start RECORDS SHOWN
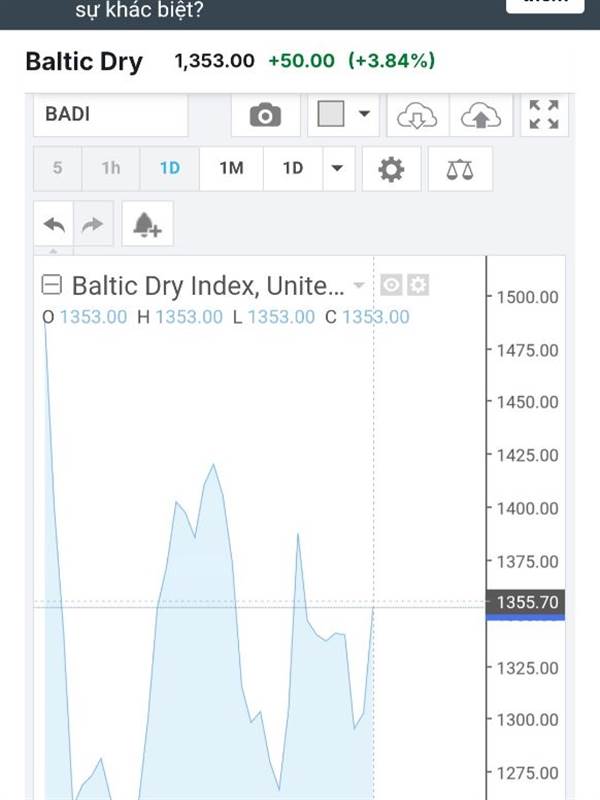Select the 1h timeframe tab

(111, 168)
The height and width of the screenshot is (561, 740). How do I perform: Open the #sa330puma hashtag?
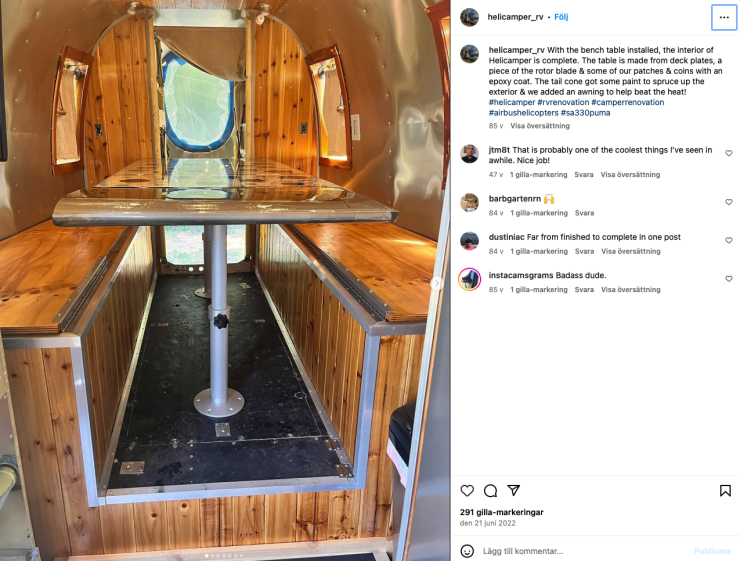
end RECORDS SHOWN
start RECORDS SHOWN
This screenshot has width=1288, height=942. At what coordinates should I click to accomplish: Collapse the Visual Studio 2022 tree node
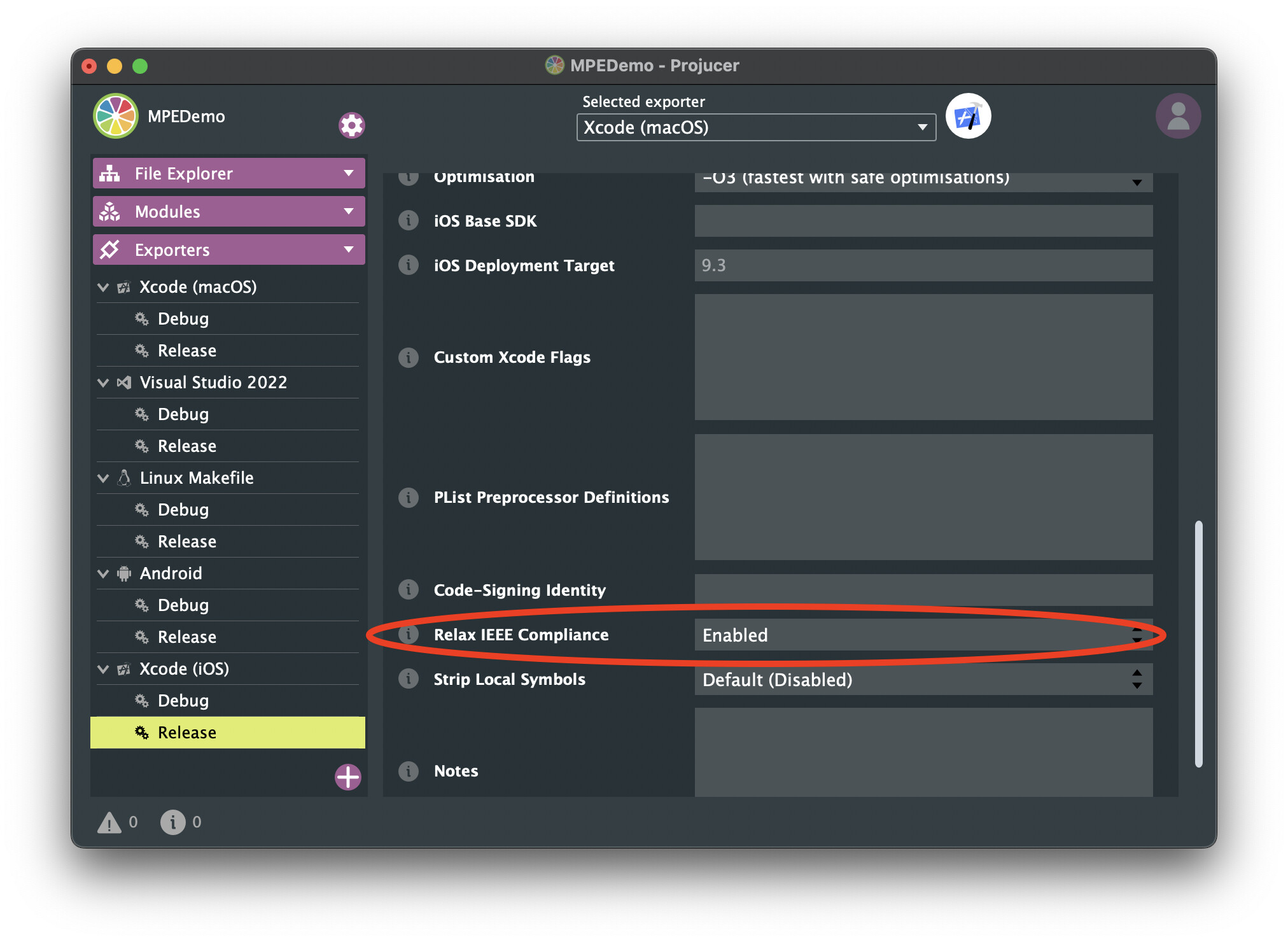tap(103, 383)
end RECORDS SHOWN
WHAT YOU ARE ASKED TO DO:
Copy out, word for word, the stretch of the listing from the line containing "This screenshot has" through the line containing "tap(103, 383)", leaving the pictures out.

REPLY:
This screenshot has width=1288, height=942. At what coordinates should I click to accomplish: Collapse the Visual Studio 2022 tree node
tap(103, 383)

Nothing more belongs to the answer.